Here is a fast, fun project Luna Ford showed me years ago. No special tools or skills needed! All you need is a lathe and a 3/8" Forstner bit. The inserts can be found at Klock Kit or other clock shops and are not that expensive. This is a great gift idea too! Keep those tools sharp! gb

http://www.klockit.com/depts/ClockInserts/dept-3.html


----------



## JOHNNY QUEST (Mar 6, 2006)

looks cool jim...


sweep up those chips... we're almost smokin over here...


----------



## Hooked (Oct 15, 2004)

What a clever idea. That's a real beauty Jim.


----------



## Tortuga (May 21, 2004)

Now, that IS cool...Ya almost got me inspired.........but not QUITE..!! LOL


----------



## redfish bayrat (Feb 17, 2006)

Jim, looks like you been spending most of your time in the shop and not fishing. Karen is going to be psst. Better get out on the water.


----------



## 3192 (Dec 30, 2004)

redfish bayrat said:


> Jim, looks like you been spending most of your time in the shop and not fishing. Karen is going to be psst. Better get out on the water.


LOL...if you guys would take some of this @^%$ wind we are having, we could get on the water!


----------



## bill (May 21, 2004)

I made a couple for desk pen displays, fun projects. I'm still looking for a nice flat piece of mesquite for the wall clock


----------



## Haute Pursuit (Jun 26, 2006)

How big of a piece do you need Bill? We have a few old growth mesquites on my deer lease that were pushed over a couple of years ago by a dozer. I would imagine near the base they are 16-18" diameter, maybe more, maybe less. I'm not sure how long dead mesquite lasts, but I'm assuming they are still OK since it is such hard wood. Might go thru a couple of chains cutting a plug out of one though...LOL

That clock is fantastic galvbay.


----------



## bear hide (Feb 14, 2008)

HP if you were willing to drag it back, we would all line up for a chunck!


----------



## Profish00 (May 21, 2004)

How do you get the clock recessed in the wood? Looks good and I have a nice piece of wood for this.


----------



## bill (May 21, 2004)

Profish00 said:


> How do you get the clock recessed in the wood? Looks good and I have a nice piece of wood for this.

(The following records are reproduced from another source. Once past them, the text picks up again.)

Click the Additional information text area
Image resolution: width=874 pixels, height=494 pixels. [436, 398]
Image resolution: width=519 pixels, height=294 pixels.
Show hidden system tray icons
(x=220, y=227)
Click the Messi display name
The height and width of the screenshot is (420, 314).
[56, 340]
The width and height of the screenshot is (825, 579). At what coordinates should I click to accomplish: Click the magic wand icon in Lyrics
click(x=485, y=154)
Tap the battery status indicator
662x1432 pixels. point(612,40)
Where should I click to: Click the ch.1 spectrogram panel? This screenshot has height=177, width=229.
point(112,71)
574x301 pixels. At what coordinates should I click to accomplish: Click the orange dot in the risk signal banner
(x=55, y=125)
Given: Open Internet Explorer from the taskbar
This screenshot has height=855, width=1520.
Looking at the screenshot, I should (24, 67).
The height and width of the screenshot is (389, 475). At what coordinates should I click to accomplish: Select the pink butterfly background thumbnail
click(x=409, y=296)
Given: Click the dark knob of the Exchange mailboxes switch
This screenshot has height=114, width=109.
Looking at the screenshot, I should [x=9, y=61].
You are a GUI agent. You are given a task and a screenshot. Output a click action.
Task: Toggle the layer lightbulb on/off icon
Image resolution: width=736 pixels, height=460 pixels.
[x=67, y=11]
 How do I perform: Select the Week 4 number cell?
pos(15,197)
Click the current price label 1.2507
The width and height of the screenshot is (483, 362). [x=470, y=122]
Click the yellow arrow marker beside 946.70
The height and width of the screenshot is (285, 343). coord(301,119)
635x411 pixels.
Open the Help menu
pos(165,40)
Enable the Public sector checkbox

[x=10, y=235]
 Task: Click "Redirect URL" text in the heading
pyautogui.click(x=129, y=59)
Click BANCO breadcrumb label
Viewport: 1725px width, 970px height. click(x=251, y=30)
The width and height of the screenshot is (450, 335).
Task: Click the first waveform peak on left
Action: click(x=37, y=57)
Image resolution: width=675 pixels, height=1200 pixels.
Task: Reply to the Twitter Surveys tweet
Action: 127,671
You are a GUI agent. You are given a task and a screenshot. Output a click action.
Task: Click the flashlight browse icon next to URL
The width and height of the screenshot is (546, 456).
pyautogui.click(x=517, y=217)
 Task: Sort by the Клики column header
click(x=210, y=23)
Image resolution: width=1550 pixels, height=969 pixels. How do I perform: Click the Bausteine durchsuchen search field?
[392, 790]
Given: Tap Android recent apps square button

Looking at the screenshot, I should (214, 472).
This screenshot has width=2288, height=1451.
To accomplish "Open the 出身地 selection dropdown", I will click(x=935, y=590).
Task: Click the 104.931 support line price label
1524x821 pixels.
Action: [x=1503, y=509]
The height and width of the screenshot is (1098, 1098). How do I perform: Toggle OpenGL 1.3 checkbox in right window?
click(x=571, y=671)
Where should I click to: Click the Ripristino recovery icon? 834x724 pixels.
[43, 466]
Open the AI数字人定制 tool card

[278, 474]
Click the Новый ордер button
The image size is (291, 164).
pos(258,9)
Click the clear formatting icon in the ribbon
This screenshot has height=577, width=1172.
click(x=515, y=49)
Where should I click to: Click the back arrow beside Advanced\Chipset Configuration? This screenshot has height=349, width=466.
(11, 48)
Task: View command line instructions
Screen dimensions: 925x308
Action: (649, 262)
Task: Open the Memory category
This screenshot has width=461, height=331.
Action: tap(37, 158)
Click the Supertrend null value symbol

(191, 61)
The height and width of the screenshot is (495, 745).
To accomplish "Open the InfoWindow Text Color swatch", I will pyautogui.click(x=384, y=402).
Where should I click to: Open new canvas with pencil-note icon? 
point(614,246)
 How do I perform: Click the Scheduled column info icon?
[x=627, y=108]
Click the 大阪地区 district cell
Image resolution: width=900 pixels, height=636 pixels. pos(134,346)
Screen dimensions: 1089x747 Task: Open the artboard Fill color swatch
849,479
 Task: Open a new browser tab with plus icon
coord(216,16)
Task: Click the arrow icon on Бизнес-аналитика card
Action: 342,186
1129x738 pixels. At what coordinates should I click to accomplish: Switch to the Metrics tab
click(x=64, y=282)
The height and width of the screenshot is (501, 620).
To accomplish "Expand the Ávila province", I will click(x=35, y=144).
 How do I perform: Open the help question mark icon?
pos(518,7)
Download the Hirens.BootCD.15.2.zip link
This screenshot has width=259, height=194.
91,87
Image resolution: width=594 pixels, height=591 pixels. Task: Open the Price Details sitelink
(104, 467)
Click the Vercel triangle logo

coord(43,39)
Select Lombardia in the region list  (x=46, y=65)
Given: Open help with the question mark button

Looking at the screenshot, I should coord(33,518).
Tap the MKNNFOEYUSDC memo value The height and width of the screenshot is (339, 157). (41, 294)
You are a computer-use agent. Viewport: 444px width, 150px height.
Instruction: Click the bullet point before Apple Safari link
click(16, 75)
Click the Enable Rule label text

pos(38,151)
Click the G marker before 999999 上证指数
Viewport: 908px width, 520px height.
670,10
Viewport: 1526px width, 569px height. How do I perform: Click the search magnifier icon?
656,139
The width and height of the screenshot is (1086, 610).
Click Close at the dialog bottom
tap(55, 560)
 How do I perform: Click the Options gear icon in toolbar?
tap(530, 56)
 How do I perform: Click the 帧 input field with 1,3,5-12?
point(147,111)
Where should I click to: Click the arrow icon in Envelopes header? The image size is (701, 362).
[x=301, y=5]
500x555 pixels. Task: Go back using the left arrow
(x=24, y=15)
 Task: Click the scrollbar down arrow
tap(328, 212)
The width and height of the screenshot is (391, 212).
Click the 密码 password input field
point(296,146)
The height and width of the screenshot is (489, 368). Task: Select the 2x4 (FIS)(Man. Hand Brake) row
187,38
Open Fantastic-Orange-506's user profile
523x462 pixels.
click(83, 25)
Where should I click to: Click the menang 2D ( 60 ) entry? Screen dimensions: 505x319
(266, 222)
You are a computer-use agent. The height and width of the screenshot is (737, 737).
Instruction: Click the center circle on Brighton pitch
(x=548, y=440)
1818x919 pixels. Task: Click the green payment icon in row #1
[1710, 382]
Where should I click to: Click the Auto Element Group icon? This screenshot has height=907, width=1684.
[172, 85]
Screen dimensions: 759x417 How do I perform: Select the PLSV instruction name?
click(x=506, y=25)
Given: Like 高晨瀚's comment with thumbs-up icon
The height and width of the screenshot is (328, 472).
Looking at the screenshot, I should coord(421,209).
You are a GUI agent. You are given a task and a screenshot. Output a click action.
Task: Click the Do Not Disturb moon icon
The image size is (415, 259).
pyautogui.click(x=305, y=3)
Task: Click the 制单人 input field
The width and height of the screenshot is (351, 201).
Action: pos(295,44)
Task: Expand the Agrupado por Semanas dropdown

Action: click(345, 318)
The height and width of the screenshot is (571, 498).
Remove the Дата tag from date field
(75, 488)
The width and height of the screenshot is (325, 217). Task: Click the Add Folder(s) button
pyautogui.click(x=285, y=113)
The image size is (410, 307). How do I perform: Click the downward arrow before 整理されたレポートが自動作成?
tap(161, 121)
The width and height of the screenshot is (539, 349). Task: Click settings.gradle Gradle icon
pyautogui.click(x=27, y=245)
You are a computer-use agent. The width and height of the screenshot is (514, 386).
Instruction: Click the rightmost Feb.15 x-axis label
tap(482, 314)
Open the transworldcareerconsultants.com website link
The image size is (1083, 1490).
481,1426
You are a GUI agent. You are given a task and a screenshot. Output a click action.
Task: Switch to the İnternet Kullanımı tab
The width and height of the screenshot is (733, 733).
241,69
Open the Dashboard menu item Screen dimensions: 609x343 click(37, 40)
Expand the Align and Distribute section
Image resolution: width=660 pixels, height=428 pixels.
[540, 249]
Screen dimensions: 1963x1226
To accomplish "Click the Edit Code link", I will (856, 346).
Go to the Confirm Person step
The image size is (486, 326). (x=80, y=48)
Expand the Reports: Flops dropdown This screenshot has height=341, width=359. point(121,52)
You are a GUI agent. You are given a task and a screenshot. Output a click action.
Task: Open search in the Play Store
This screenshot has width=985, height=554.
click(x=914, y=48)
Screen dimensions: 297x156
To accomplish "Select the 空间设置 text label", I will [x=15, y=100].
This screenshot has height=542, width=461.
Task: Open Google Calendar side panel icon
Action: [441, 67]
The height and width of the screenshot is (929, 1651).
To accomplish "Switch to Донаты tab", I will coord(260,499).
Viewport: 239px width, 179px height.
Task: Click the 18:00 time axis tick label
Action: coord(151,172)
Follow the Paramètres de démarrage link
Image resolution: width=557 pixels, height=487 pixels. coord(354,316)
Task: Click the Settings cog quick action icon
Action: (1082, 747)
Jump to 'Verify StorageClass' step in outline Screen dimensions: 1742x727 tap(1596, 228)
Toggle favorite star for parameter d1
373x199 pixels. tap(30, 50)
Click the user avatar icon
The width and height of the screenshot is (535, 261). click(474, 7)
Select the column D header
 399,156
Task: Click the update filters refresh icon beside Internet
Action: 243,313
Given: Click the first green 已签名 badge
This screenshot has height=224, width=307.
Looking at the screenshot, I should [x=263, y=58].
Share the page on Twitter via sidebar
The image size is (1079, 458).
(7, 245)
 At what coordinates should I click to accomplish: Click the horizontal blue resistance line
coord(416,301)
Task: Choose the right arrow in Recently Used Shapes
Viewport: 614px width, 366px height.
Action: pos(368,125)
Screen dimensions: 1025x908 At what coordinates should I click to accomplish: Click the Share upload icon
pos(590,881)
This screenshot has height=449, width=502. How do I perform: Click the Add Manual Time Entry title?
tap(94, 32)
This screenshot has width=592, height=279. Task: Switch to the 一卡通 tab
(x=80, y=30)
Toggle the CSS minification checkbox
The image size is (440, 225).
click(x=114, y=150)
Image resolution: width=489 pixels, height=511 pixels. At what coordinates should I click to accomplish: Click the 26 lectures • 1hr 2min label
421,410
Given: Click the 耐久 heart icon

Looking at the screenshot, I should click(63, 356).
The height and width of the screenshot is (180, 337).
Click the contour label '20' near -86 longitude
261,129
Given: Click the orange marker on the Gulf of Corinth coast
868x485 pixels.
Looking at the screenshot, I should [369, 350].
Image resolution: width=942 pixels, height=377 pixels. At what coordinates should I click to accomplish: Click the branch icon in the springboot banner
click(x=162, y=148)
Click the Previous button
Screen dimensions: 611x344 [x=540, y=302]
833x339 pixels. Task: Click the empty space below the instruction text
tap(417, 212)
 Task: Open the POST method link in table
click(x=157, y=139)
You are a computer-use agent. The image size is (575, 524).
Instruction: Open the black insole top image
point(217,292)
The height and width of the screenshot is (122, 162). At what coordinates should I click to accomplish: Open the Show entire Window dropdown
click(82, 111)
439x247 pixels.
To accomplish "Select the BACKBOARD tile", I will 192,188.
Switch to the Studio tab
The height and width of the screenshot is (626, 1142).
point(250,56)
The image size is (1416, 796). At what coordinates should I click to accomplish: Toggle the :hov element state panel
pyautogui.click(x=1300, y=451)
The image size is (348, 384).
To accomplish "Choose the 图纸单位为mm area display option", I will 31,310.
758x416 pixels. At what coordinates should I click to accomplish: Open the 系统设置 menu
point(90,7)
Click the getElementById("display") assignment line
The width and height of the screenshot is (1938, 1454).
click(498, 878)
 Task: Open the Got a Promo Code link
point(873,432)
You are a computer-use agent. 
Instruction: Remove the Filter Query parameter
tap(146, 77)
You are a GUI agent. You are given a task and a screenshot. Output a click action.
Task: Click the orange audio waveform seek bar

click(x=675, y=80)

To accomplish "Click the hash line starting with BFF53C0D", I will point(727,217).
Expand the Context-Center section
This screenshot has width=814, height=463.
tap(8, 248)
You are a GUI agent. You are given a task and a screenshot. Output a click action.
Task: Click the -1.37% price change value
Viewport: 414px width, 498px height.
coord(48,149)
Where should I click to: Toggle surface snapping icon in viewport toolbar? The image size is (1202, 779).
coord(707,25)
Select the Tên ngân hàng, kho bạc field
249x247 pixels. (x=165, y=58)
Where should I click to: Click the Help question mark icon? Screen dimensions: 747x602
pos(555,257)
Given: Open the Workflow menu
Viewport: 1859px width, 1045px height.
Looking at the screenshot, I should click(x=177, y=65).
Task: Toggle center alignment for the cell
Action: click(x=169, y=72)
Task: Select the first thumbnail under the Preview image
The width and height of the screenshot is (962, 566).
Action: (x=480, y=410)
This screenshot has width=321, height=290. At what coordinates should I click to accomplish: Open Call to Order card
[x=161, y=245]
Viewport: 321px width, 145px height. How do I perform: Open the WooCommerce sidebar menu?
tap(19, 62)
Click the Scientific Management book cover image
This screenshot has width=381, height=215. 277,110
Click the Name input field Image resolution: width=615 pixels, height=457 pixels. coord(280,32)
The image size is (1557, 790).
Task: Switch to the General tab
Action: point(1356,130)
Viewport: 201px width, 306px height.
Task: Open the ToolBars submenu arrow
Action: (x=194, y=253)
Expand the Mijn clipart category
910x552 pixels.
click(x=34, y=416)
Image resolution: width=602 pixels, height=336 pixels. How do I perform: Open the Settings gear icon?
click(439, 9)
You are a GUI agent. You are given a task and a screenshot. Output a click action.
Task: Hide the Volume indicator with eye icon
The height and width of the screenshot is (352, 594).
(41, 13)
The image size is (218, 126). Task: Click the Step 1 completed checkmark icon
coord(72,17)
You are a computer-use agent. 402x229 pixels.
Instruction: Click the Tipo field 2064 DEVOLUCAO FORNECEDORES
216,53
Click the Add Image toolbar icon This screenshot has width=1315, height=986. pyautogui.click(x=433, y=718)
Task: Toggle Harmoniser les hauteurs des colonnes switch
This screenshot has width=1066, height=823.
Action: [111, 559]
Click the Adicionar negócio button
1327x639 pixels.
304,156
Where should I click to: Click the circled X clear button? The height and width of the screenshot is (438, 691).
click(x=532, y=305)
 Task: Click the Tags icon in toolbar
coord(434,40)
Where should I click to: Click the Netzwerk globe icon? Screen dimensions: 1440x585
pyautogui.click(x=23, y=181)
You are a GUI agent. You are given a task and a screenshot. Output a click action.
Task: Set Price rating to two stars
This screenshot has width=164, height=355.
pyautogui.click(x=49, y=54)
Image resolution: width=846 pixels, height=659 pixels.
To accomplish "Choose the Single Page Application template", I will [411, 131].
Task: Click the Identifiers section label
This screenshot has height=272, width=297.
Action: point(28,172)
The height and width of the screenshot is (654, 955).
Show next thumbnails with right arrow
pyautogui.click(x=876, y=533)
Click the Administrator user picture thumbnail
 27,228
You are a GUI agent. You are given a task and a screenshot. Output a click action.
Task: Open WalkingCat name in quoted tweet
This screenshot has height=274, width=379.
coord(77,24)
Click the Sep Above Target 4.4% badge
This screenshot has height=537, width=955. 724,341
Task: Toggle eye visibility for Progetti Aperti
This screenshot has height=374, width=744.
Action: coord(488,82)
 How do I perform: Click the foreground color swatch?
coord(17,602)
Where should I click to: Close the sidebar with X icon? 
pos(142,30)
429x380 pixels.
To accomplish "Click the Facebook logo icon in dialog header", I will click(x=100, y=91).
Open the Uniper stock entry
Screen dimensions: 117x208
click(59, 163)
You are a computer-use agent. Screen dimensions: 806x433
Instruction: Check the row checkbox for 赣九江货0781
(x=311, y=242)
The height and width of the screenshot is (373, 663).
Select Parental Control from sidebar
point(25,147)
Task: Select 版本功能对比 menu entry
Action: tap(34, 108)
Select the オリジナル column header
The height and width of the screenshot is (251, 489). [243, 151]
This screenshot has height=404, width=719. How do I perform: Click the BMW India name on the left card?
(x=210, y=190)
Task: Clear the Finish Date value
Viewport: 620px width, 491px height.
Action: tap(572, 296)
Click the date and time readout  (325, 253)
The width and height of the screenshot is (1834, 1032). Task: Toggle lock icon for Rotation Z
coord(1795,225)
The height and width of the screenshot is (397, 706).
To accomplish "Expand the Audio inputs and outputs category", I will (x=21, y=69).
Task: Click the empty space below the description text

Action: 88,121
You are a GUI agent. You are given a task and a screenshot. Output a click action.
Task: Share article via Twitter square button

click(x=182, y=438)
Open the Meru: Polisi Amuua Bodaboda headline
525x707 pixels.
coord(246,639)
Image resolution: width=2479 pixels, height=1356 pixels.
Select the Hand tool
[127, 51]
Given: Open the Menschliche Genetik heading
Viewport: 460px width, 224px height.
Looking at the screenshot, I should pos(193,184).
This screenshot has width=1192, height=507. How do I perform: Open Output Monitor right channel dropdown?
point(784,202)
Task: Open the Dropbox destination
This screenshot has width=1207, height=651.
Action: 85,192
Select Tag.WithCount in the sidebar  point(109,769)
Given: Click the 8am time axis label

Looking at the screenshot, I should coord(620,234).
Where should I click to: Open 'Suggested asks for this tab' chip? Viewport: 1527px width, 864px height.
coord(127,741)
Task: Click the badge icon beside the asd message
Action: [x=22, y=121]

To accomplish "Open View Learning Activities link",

I used a Forstner bit. The hard part for me was to secure the piece using towels so the vise would not scratch the wood finish. I marked the bit with tape so I knew how deep to drill. Made several dry fits and it was all done. The first one I glued into place LOL Then 30 minutes later remembered these used batteries LOL The others I just made sure it was a tight fit so the batteries could be replaced.

The wood I'm looking for to make the wall clocks differ. One of the mistletoe would look good but any large enough so I can cut out shapes woud also be fine. My wife wants one for the kitchen in the shape of Texas. They only need to be 1/2 inch thick.


----------



## 3192 (Dec 30, 2004)

After a lot of trial and error, I came up this this method of drilling in those round projects. I clamp a sacrificial board to the drill press and run the Forstner bit about 3/8" deep. This hole will 'index' and center the hole for the clock kit. To knock down the edge for the clock to fit properly...I keep the same set up and run a sanding disk to face a small face/lip. It's a fun, fast and cheap project...pefect for those quick gifts. gb

ps...It's HOT, HOT, HOT in that shop!


----------



## Flat Fish (Jun 18, 2005)

Great tip on the sacrificial board and sanding disk. It is nice to see how these great pieces are made.


----------